2. What do semiconductors do?
Semiconductors are how electronic devices process, store and receive information. For example, memory chips store data and software as binary code, digital chips manipulate the data based on the software instructions, and wireless chips receive data from high-frequency radio transmitters and convert it into electrical signals. These different chips work together under the control of software. Different software applications perform very different tasks, but they all work by switching the transistors that control the current.
3. How do you build a semiconductor chip?
The starting point for the vast majority of semiconductors is a thin slice of silicon called a wafer. Today’s waffles are the size of plates and are cut from single silicon crystals. Manufacturers add elements such as phosphorus and boron in a thin layer on the surface of the silicon to increase the conductivity of the chip. It is in this surface layer where the transistor switches are made.

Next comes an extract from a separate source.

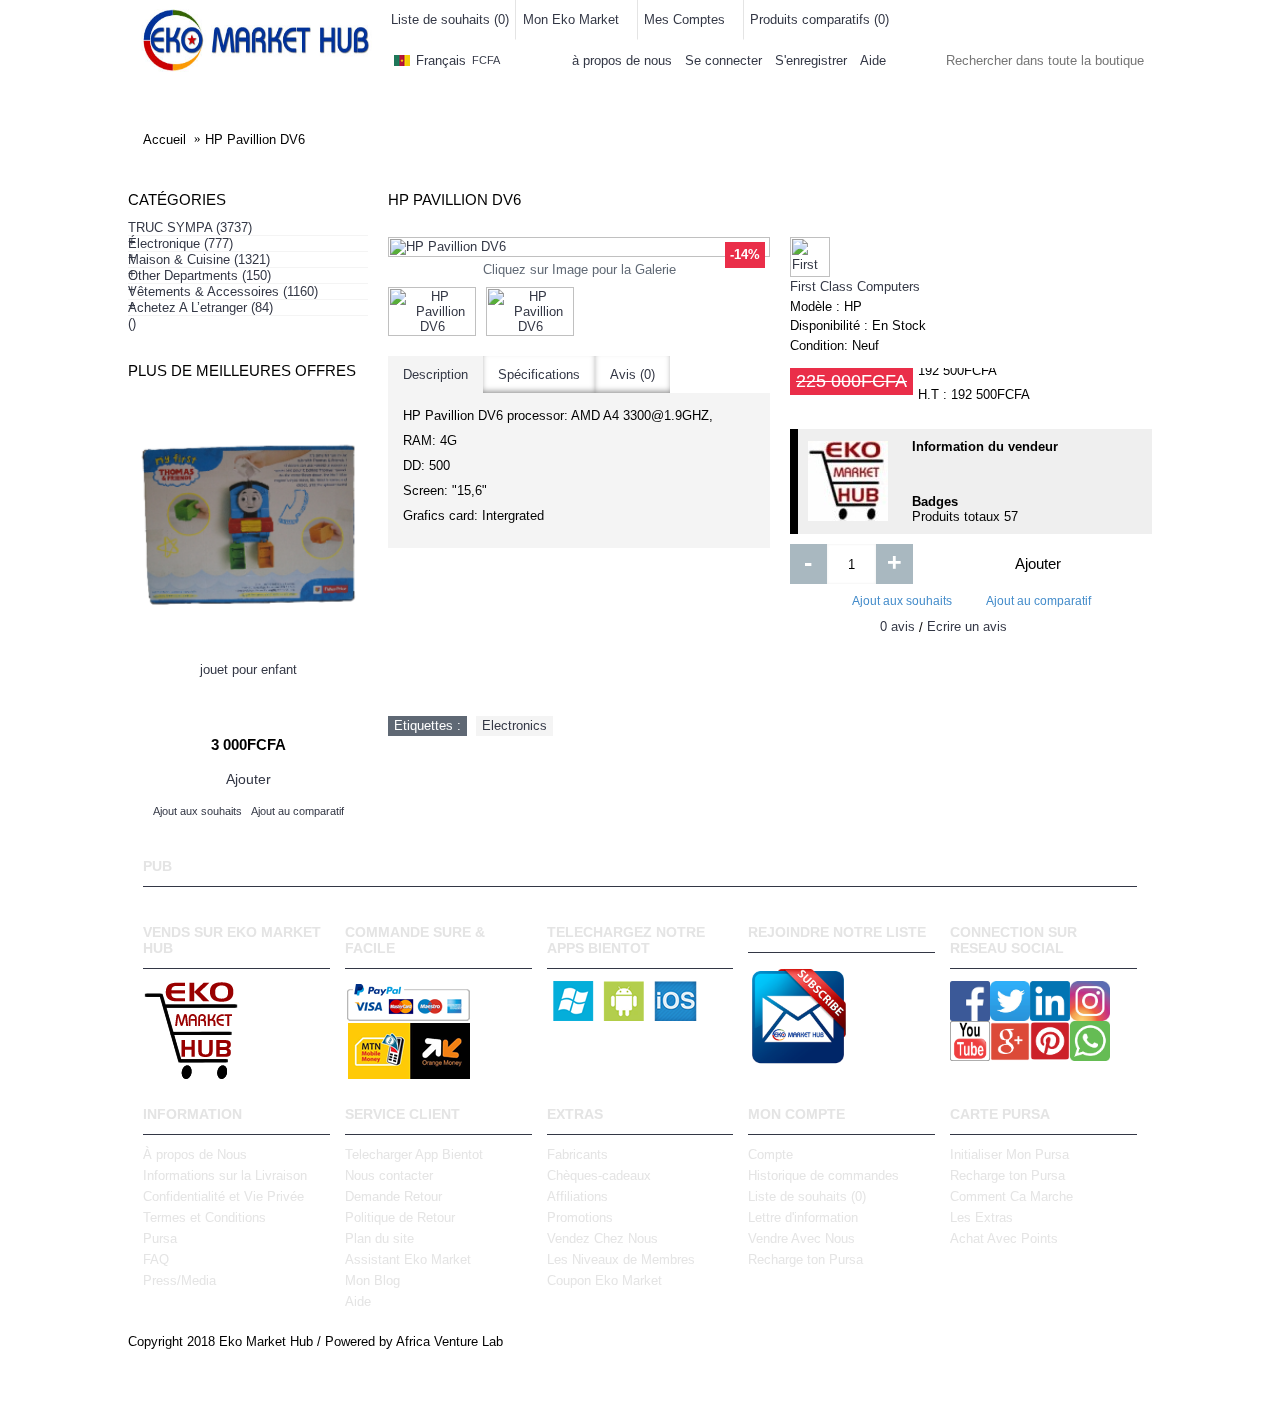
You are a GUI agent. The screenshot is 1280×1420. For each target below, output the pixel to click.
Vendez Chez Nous (602, 1238)
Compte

The transistors are built by adding thin layers of conductive metals, insulators and more silicon to the entire wafer, sketching patterns on these layers using a complicated process. called lithography and then selectively remove these layers using computer-controlled plasmas of highly reactive gases to leave specific patterns and structures. Because the transistors are so small, it is much easier to layer materials and then gently remove unwanted material than to place microscopic thin lines of metal or insulators directly on the chip. By layering, patterning and etching different materials dozens of times, semiconductor manufacturers can create chips with tens of billions of transistors per square inch.
4. How do the current chips differ from the early chips?

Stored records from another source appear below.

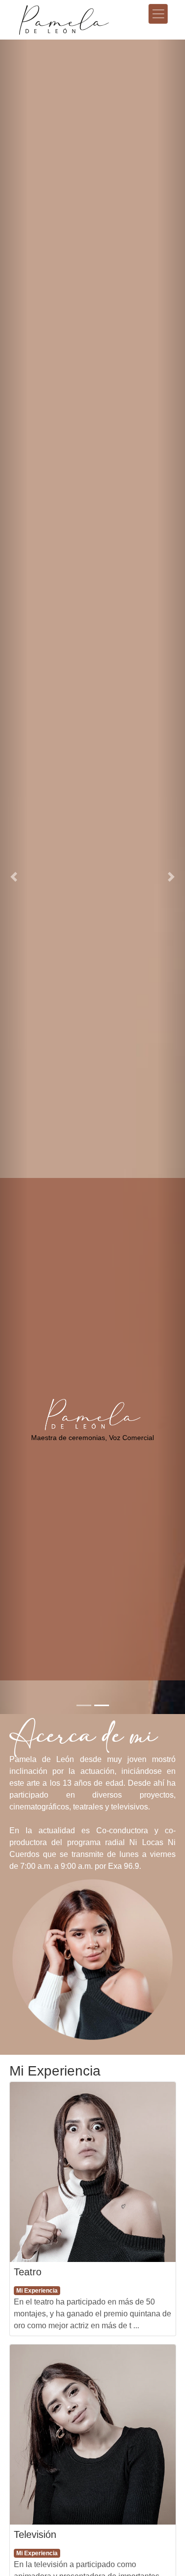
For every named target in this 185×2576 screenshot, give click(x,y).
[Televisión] (93, 2435)
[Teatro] (93, 2172)
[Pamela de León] (79, 13)
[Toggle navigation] (157, 14)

There are many differences, but the most important is probably the increase in the number of transistors per chip.
Among the earliest commercial applications for semiconductor chips were: pocket calculators, which became widely available in the 1970s. These early chips contained a few thousand transistors. In 1989, Intel introduced the the first semiconductors with over a million transistors on a single chip. Today, the largest chips contain more than 50 billion transistors. This trend is described by what is known as: Moore’s Lawstating that the number of transistors on a chip will double approximately every 18 months.
Moore’s Law has been around for five decades. But in recent years, the semiconductor industry had to overcome great challenges-mainly, how the size of transistors can continue to shrink – to continue this pace of progress.

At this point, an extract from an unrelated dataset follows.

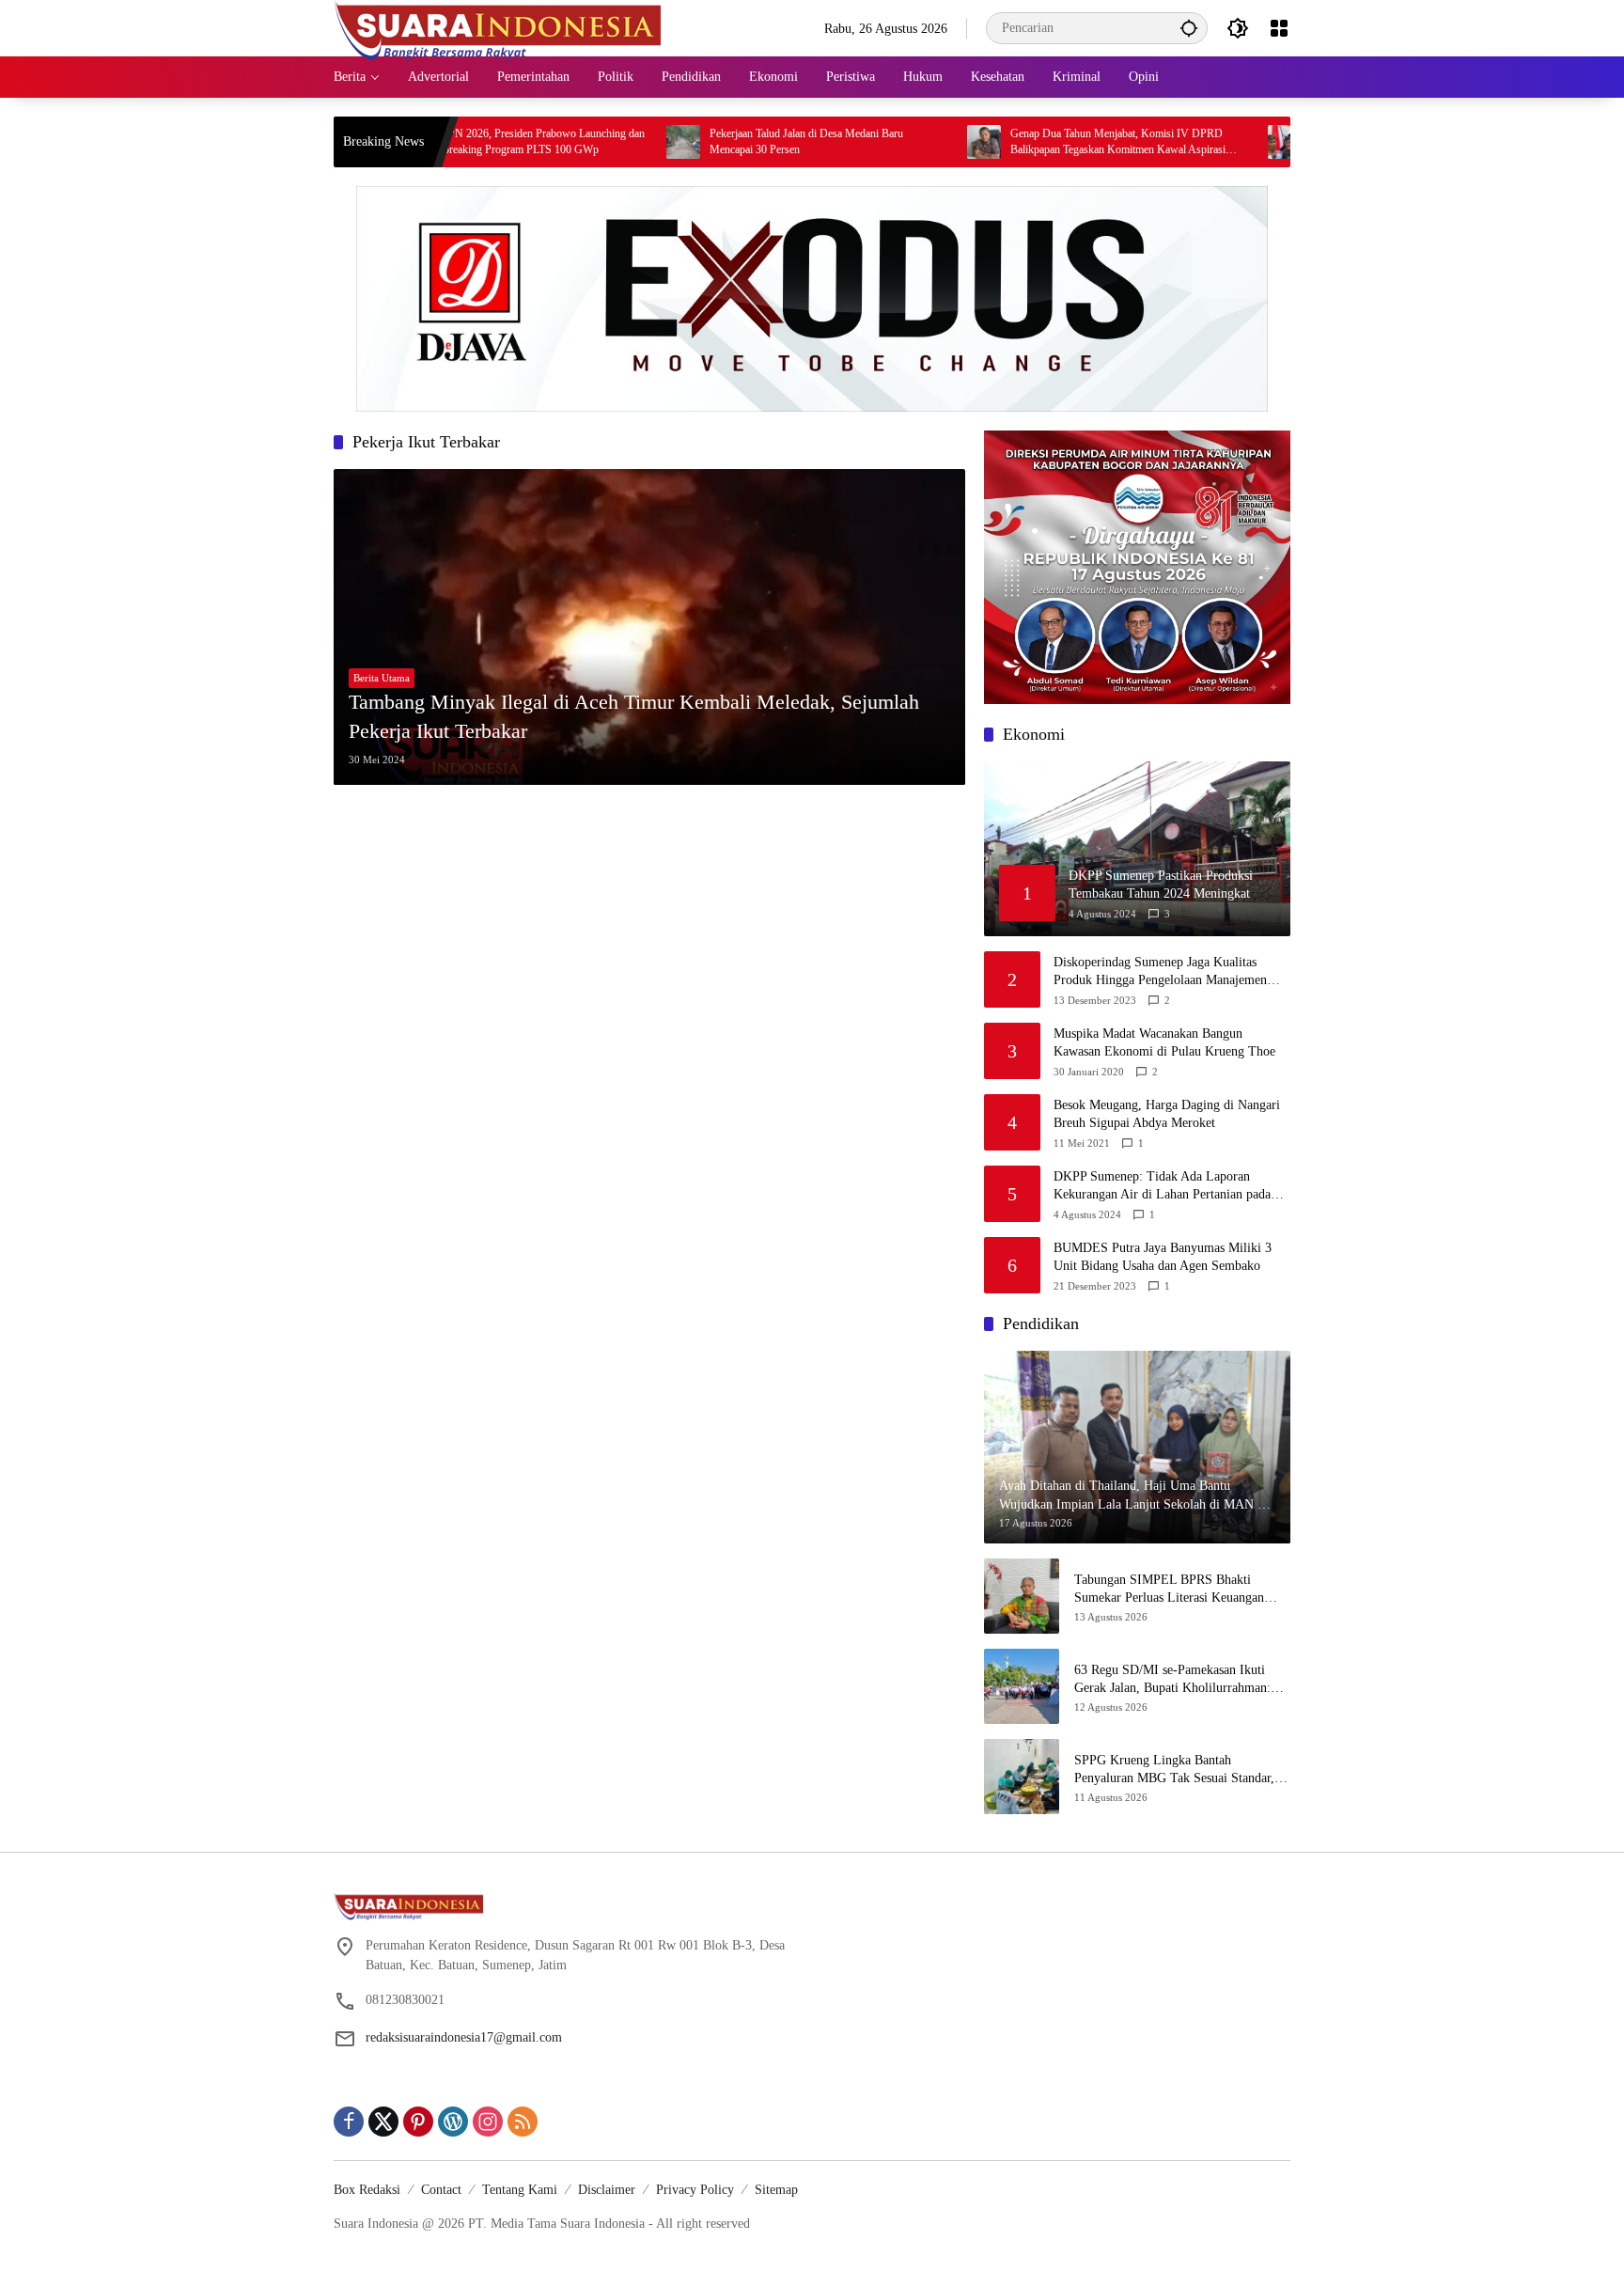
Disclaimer (606, 2190)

One solution was to switch from flat, two-dimensional layers to three-dimensional layers with fin-shaped ridges of silicon protrude above the surface. These 3D chips have significantly increased the number of transistors on a chip and are now in widespread usebut they are also much more difficult to manufacture.
5. Do more complicated chips require more sophisticated factories?
Simply put, yes, the more complicated the chip, the more complicated and expensive the factory.
There was a time when almost every American semiconductor company built and maintained its own factories. But today a new foundry can cost over $10 billion to build. Only the largest companies can afford that kind of investment. Instead, most semiconductor companies send their designs to independent foundries for production. Taiwan Semiconductor Manufacturing Co. and GlobalFoundries, headquartered in New York, are two examples of multinational foundries that build chips for other companies. They have the expertise and economies of scale to invest in the hugely expensive technology needed to produce the next generation of semiconductors.
Ironically, although the transistor and semiconductor chips were invented in the US, there are currently no state-of-the-art semiconductor foundries on US soil. The US has been here before in the 1980s when there were concerns that Japan would dominate the global memory business. But with the recently passed CHIPS Act, Congress has provided the incentives and opportunities for next-generation semiconductor manufacturing in the U.S.
Perhaps the chips in your next iPhone are “designed by Apple in California, built in the USA”.
Trevor Thornton is a professor of electrical engineering at Arizona State University.